Король был груб, но это по привычке, смолоду унаследованной им от батюшки — «кайзер-зольдата». Не теряя времени даром, Фридрих действовал решительно. Из всей армии он имел под своей командой только 24 тысячи человек — этого было мало.
— Мы здорово пообносились. Теперь задумаемся о дураках. Если считать за истину, что в мире на одного умника приходится по сотне идиотов, то смею вас заверить: скоро у нас будет большая армия! Деньги же, которые я истрачу на дураков, никогда не пропадут. А мои казармы в Потсдаме так устроены, что брось туда хоть котенка — и котенок скоро замарширует!
Фридрих задумал авантюру — позорную и бесцеремонную, как всегда. Верховным командующим этой авантюрой он поставил полковника Колиньона, которого все знали как большого жулика.
— Мой друг, — сказал ему король, — когда тебя нет рядом со мною, мне хочется тебя повесить. Но стоит тебе появиться, как я начинаю любить тебя… Будь же другом — выручи своего короля, ты это уже не раз делал!
— Сколько дадите денег? — прямо и честно спросил Колиньон.
— Сколько я тебе дам денег, об этом никто не узнает…
* * *
Город Магдебург вскоре объявил свободную запись желающих в прусскую армию. По законам Пруссии «каждый башмачник должен оставаться при своей колодке», рожденный от башмачника сам становился башмачником, как и сыновья его. От «колодки» могла спасти пруссака лишь воинская служба. При записи в Магдебурге платили немало — только запишись. Добрые немецкие сердца не устояли перед звоном талеров. Студент бросал лекцию, ремесленник откладывал молоток, пивовар отпихивал бочку — все шагали в Магдебург! Хотя прусский солдат и бывал бит палкой, но население Пруссии было приучено к мысли, что идеал человека — это солдат.
Полковник Колиньон был человек с размахом, и по всем землям германских княжеств скоро разбрелись веселые говорливые люди. Они были хорошо одеты, кошельки их звенели, они обнимали красивых молодых женщин. Когда же их спрашивали — кто они такие, откуда весь этот блеск их чудесной жизни, — они скромно отвечали:
— А чего нам не жить? Мы — солдаты прусской непобедимой армии. У нас так: послужил королю — теперь гуляй…
За столами трактиров, в корчмах на перекрестках дорог Европы, за зеленым сукном игорных домов случались такие разговоры:
— Кстати, патент полковника прусской службы.., не угодно ли? Всего двести фридрихсдоров. Могу и чин капитана.., за сто пятьдесят!
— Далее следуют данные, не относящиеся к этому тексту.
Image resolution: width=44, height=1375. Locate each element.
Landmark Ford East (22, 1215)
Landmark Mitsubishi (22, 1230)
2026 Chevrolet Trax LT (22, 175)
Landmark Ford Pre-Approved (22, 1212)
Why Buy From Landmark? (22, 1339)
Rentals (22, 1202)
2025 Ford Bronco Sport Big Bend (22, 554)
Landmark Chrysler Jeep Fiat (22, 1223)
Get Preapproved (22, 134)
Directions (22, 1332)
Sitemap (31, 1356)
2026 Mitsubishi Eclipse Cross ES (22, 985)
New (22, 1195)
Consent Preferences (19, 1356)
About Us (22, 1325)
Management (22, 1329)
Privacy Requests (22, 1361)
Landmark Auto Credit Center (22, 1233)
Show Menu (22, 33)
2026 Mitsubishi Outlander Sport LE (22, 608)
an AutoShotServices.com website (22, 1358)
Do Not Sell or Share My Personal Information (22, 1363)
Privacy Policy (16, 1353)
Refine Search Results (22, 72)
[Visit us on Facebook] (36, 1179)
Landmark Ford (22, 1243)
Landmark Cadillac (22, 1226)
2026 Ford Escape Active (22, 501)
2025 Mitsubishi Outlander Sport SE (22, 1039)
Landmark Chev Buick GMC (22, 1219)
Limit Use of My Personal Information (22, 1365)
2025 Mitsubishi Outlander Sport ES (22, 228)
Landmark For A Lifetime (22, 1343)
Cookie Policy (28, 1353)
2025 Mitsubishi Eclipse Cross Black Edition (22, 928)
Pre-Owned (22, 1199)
Играли они широко. Жили еще шире. Вино текло рекой. Гремели пыльные юбки женщин — жесткие от крахмала, словно кровельная жесть… «Во какие солдаты у Фридриха! Во как они живут!» Чиновники и купцы кидались на патенты, будто куры на крупу. За чином офицера им уже виделось дворянство, собственный фольварк и скотный двор, а в руке — добрая кружка пива… Они платили! Они щедро платили за продаваемые патенты! И потом всех этих дураков собрали в том же Магдебурге… Для начала построили по ранжиру. Из окон казарм глядели на них новобранцы.